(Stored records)
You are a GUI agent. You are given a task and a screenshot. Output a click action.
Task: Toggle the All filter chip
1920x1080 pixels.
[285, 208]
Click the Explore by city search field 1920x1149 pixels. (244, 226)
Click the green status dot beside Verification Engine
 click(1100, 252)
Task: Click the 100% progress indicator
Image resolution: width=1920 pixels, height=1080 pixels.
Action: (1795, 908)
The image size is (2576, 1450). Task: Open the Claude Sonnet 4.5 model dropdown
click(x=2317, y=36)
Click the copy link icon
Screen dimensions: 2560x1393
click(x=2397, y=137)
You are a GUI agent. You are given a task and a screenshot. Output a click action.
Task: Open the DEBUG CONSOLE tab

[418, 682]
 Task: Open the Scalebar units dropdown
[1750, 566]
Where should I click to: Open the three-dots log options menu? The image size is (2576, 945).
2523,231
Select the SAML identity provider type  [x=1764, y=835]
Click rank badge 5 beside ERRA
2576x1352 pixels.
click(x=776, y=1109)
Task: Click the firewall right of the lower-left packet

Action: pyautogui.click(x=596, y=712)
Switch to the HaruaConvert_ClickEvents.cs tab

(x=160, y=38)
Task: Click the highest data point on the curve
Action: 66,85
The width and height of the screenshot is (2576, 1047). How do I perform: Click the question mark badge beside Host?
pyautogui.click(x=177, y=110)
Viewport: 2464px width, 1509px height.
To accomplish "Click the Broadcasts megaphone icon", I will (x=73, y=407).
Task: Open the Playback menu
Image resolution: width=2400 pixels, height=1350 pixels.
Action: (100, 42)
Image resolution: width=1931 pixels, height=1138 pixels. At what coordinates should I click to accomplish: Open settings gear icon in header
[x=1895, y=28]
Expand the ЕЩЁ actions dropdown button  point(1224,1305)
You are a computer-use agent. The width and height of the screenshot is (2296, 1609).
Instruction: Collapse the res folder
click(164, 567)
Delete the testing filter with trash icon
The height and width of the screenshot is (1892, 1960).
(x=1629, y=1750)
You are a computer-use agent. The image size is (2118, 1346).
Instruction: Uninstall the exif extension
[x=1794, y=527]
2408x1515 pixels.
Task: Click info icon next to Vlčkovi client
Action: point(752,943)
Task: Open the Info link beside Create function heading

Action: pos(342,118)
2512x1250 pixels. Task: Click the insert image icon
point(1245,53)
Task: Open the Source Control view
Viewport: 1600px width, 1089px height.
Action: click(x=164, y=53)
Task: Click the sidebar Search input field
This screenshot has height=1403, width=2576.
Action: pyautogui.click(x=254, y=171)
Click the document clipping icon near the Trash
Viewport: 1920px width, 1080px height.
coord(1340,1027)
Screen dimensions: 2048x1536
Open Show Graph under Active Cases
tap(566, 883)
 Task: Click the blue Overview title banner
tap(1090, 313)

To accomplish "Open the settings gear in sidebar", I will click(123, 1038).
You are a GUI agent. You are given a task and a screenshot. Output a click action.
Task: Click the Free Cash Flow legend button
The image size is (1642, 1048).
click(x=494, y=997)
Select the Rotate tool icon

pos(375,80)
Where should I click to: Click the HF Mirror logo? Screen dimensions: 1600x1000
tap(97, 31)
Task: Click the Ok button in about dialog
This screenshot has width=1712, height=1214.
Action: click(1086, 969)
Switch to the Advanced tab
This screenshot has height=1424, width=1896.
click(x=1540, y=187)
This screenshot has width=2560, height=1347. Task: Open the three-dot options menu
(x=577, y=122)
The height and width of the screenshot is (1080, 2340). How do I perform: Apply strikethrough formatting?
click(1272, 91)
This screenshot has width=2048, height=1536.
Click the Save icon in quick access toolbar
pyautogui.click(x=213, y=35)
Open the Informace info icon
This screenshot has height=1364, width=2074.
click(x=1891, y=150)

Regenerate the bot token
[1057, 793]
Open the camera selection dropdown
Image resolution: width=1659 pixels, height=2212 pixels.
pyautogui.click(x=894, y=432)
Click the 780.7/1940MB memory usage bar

• _EXERCISE DIRECTIONS_:
In full and without alteration, write out each record.

• _ANSWER SECTION_:
You are a GUI agent. You are given a task and a screenshot. Output a click action.
Task: Toggle the All filter chip
1920x1080 pixels.
[285, 208]
Click the Explore by city search field 1920x1149 pixels. (244, 226)
Click the green status dot beside Verification Engine
 click(1100, 252)
Task: Click the 100% progress indicator
Image resolution: width=1920 pixels, height=1080 pixels.
Action: (1795, 908)
The image size is (2576, 1450). Task: Open the Claude Sonnet 4.5 model dropdown
click(x=2317, y=36)
Click the copy link icon
Screen dimensions: 2560x1393
click(x=2397, y=137)
You are a GUI agent. You are given a task and a screenshot. Output a click action.
Task: Open the DEBUG CONSOLE tab

[418, 682]
 Task: Open the Scalebar units dropdown
[1750, 566]
Where should I click to: Open the three-dots log options menu? The image size is (2576, 945).
2523,231
Select the SAML identity provider type  [x=1764, y=835]
Click rank badge 5 beside ERRA
2576x1352 pixels.
click(x=776, y=1109)
Task: Click the firewall right of the lower-left packet

Action: pyautogui.click(x=596, y=712)
Switch to the HaruaConvert_ClickEvents.cs tab

(x=160, y=38)
Task: Click the highest data point on the curve
Action: 66,85
The width and height of the screenshot is (2576, 1047). How do I perform: Click the question mark badge beside Host?
pyautogui.click(x=177, y=110)
Viewport: 2464px width, 1509px height.
To accomplish "Click the Broadcasts megaphone icon", I will (x=73, y=407).
Task: Open the Playback menu
Image resolution: width=2400 pixels, height=1350 pixels.
Action: (100, 42)
Image resolution: width=1931 pixels, height=1138 pixels. At what coordinates should I click to accomplish: Open settings gear icon in header
[x=1895, y=28]
Expand the ЕЩЁ actions dropdown button  point(1224,1305)
You are a computer-use agent. The width and height of the screenshot is (2296, 1609).
Instruction: Collapse the res folder
click(164, 567)
Delete the testing filter with trash icon
The height and width of the screenshot is (1892, 1960).
(x=1629, y=1750)
You are a computer-use agent. The image size is (2118, 1346).
Instruction: Uninstall the exif extension
[x=1794, y=527]
2408x1515 pixels.
Task: Click info icon next to Vlčkovi client
Action: point(752,943)
Task: Open the Info link beside Create function heading

Action: pos(342,118)
2512x1250 pixels. Task: Click the insert image icon
point(1245,53)
Task: Open the Source Control view
Viewport: 1600px width, 1089px height.
Action: click(x=164, y=53)
Task: Click the sidebar Search input field
This screenshot has height=1403, width=2576.
Action: pyautogui.click(x=254, y=171)
Click the document clipping icon near the Trash
Viewport: 1920px width, 1080px height.
coord(1340,1027)
Screen dimensions: 2048x1536
Open Show Graph under Active Cases
tap(566, 883)
 Task: Click the blue Overview title banner
tap(1090, 313)

To accomplish "Open the settings gear in sidebar", I will click(123, 1038).
You are a GUI agent. You are given a task and a screenshot. Output a click action.
Task: Click the Free Cash Flow legend button
The image size is (1642, 1048).
click(x=494, y=997)
Select the Rotate tool icon

pos(375,80)
Where should I click to: Click the HF Mirror logo? Screen dimensions: 1600x1000
tap(97, 31)
Task: Click the Ok button in about dialog
This screenshot has width=1712, height=1214.
Action: click(1086, 969)
Switch to the Advanced tab
This screenshot has height=1424, width=1896.
click(x=1540, y=187)
This screenshot has width=2560, height=1347. Task: Open the three-dot options menu
(x=577, y=122)
The height and width of the screenshot is (1080, 2340). How do I perform: Apply strikethrough formatting?
click(1272, 91)
This screenshot has width=2048, height=1536.
Click the Save icon in quick access toolbar
pyautogui.click(x=213, y=35)
Open the Informace info icon
This screenshot has height=1364, width=2074.
click(x=1891, y=150)

Regenerate the bot token
[1057, 793]
Open the camera selection dropdown
Image resolution: width=1659 pixels, height=2212 pixels.
pyautogui.click(x=894, y=432)
Click the 780.7/1940MB memory usage bar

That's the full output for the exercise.